Y segundo, la inclusión en la acción humanitaria de ambiciones políticas a medio y largo plazo impuestas por donantes y por un ambiente académico favorable, se ha hecho a costa de una clara pérdida de la capacidad del sistema humanitario de dar respuesta a las necesidades básicas de las personas enfrentadas a situaciones de emergencia, en las que la salud y la vida corren un peligro inminente. La ausencia progresiva de capacidad de respuesta rápida y a gran escala, por ejemplo en agua y saneamiento, distribución de comida o atención médica a las víctimas de conflictos, está llegando a niveles alarmantes en países como República Centroafricana, Sudán del Sur o el este de República Democrática del Congo.

 

Un genocidio se detiene con política

La lección más dura aprendida en el genocidio de Ruanda para el sector humanitario, tristemente corroborada en estos países en el momento de escribir estas líneas, es que no es posible detener la violencia desatada contra los civiles con ayuda humanitaria. Lo dijimos entonces y lo repetimos ahora: no se detiene un genocidio (ni una guerra) con médicos. Esta responsabilidad les corresponde a las instituciones políticas.

Las organizaciones humanitarias deben ser mucho menos complacientes, y reaccionar con rapidez y rotundidad para denunciar al mundo las consecuencias de la inacción política, así como las situaciones en que la acción humanitaria sea utilizada para excusar a la inacción política.

La impunidad por el bloqueo de la respuesta internacional al genocidio de Ruanda ha dejado un mundo donde este tipo de acciones e inacciones no dan lugar a responsabilidades. El mundo recibiría una señal muy diferente si el Tribunal Penal Internacional (TPI) abriera un caso para la búsqueda de responsabilidades legales de las personas e instituciones que decidieron bloquear activamente la respuesta internacional al genocidio de Ruanda en abril de 1994.

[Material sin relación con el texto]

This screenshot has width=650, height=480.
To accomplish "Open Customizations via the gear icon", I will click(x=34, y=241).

Aquel fue un drama brutal y desgarrador. Y la respuesta de la comunidad internacional, una denegación de auxilio ante la evidencia de lo que pasaba, nunca depurada, nunca contestada. Lo que nos quedó fue un mundo en el que la inacción política a la hora de resolver las crisis provoca una acumulación de sufrimiento humano en lugares sin interés, y esto se acepta con total impunidad y sin ningún mecanismo de depuración de responsabilidades.

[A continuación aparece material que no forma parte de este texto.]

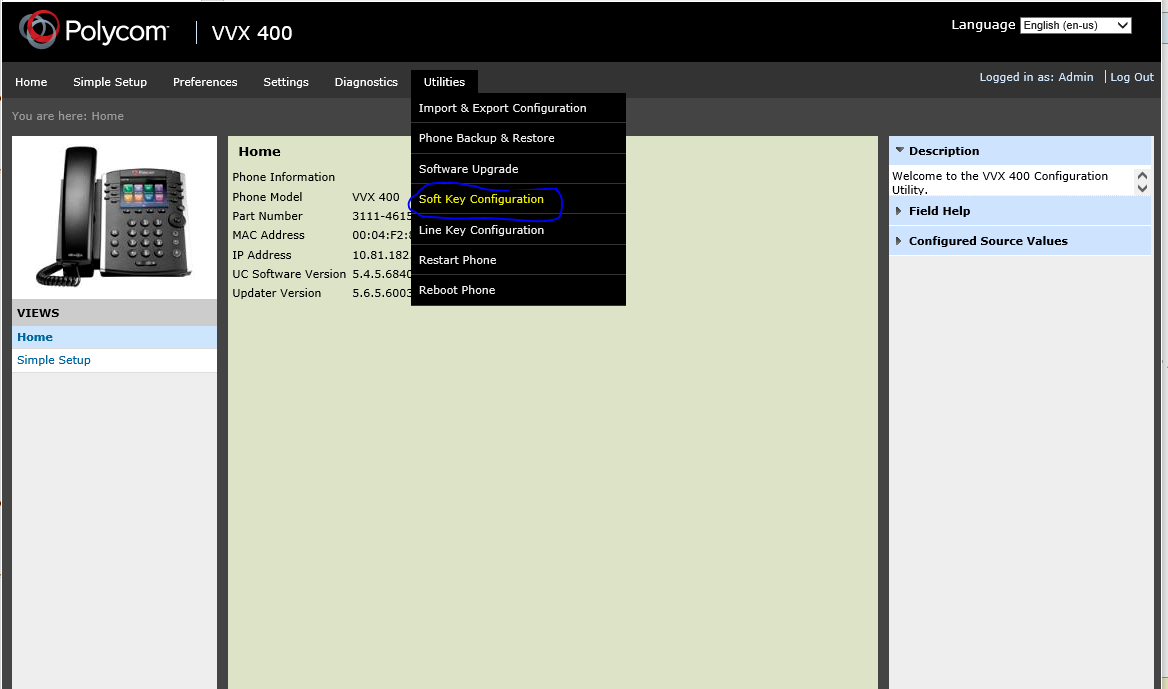Click Restart Phone in Utilities menu
This screenshot has height=689, width=1168.
click(x=457, y=260)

Además, se debilitó y taró la acción humanitaria para que sirviera de encubridora de la inacción política, para que fuera fácilmente manipulable, dejándola desenfocada y débil, incapaz de responder a las necesidades vitales de las víctimas de conflictos. Miles de personas en República Centroafricana y en Sudán del Sur, entre otros muchos lugares afectados por una violencia atroz, están pagando hoy un precio muy alto por ello.